Repeat all the lines below exactly, but omit the pictures.

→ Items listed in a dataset
- - - -

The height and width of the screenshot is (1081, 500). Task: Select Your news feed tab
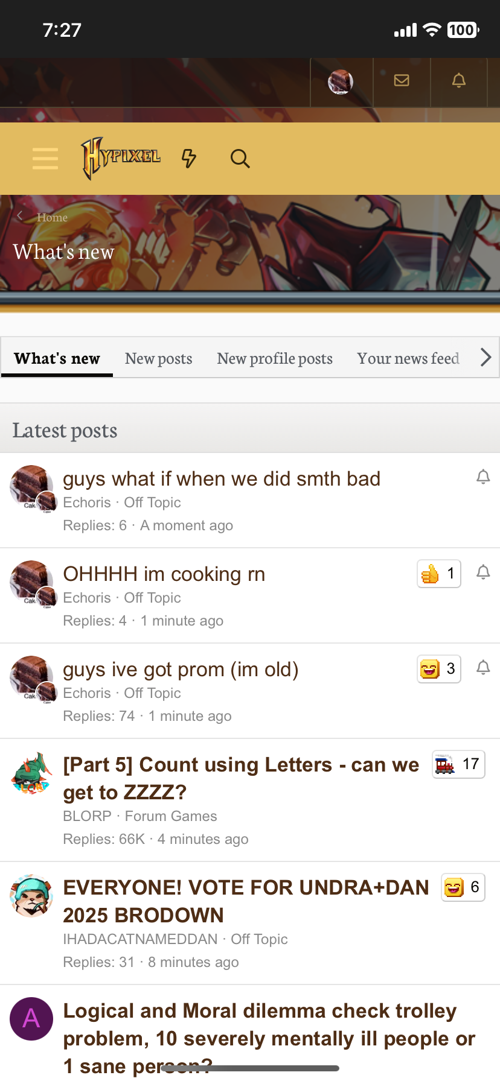tap(408, 358)
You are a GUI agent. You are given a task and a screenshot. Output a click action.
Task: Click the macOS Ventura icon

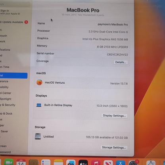[39, 83]
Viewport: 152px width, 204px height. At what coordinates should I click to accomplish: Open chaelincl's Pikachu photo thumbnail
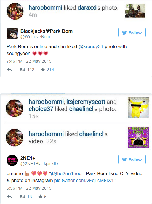point(138,108)
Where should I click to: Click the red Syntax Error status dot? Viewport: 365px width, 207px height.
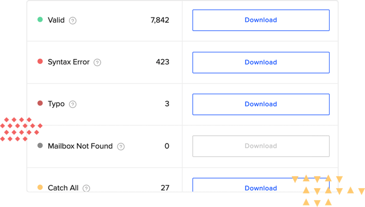[x=40, y=62]
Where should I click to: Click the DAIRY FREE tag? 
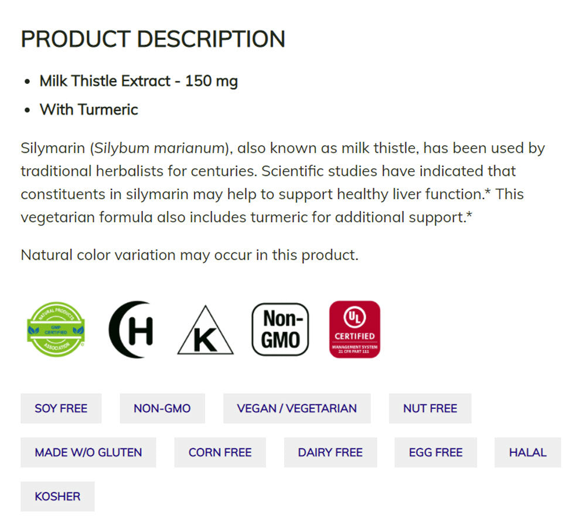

- - - -

→ SOLUTION FOR THIS EXERCISE
The height and width of the screenshot is (1081, 500). Task: Select Your news feed tab
tap(408, 358)
You are a GUI agent. You are given a task and a screenshot. Output a click action.
Task: Click the macOS Ventura icon

[39, 83]
Viewport: 152px width, 204px height. At what coordinates should I click to accomplish: Open chaelincl's Pikachu photo thumbnail
point(138,108)
Where should I click to: Click the red Syntax Error status dot? Viewport: 365px width, 207px height.
[x=40, y=62]
Where should I click to: Click the DAIRY FREE tag? 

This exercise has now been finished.